___ Source material
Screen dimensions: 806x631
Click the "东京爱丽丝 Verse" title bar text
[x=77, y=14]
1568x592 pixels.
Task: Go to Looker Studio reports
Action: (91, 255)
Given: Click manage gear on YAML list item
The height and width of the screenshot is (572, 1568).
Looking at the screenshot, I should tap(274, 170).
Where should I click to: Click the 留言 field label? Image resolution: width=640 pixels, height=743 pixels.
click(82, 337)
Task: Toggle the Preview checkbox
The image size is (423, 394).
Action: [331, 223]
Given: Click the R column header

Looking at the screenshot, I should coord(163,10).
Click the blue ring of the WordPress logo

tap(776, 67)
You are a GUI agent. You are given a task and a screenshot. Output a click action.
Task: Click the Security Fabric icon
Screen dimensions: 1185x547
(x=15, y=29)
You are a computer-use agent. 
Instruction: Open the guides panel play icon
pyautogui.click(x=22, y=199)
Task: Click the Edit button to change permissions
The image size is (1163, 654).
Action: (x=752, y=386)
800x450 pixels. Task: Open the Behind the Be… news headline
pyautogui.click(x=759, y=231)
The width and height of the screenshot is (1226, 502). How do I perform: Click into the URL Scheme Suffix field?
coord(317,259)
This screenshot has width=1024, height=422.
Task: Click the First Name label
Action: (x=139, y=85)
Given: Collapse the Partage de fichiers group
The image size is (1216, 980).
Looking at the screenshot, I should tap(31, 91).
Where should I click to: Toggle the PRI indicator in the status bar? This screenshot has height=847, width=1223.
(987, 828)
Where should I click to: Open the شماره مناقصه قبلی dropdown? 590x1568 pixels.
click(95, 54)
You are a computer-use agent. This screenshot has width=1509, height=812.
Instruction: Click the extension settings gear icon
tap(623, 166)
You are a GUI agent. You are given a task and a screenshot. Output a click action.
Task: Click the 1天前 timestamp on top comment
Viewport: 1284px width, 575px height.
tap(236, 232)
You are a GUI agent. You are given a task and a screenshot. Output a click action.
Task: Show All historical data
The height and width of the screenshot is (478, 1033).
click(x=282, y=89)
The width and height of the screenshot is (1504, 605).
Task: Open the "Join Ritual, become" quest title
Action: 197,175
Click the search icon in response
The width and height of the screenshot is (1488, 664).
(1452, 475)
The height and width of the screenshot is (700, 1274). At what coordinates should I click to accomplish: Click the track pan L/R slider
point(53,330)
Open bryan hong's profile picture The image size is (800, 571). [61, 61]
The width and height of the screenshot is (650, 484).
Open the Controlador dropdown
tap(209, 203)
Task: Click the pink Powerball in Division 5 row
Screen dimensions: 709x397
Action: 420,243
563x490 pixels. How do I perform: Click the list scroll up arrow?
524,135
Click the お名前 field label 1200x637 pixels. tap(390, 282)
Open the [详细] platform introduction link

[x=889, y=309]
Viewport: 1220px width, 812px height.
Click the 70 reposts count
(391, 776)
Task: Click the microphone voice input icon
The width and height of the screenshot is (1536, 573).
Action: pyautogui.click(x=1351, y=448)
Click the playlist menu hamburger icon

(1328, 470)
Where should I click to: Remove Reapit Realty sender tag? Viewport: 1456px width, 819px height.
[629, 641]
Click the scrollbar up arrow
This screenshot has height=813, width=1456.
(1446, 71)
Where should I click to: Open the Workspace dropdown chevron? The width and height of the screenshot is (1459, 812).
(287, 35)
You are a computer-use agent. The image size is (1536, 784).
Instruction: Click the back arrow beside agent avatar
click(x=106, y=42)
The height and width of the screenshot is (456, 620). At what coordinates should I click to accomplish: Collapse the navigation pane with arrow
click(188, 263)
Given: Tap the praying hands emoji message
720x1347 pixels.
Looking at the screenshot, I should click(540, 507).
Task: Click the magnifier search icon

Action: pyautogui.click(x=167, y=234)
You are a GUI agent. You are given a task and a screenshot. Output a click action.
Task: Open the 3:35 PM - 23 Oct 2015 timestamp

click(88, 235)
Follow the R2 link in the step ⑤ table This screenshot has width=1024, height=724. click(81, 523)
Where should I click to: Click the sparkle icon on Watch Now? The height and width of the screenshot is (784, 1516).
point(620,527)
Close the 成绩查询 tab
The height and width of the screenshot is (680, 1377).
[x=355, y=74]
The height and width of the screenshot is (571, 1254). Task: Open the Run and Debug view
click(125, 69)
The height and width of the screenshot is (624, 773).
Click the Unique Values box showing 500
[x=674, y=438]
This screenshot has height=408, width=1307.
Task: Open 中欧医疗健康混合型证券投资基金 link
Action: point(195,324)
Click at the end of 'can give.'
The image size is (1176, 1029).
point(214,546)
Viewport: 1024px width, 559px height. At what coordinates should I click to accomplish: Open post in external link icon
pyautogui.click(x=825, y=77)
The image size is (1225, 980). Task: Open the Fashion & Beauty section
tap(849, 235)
______
• Exercise requirements: Within the data above, find the lines that contain the word "computer" and copy each of them.

• Reply:
You are a computer-use agent. 
You are a computer-use agent. This screenshot has width=1509, height=812.
You are a computer-use agent. The image size is (1536, 784).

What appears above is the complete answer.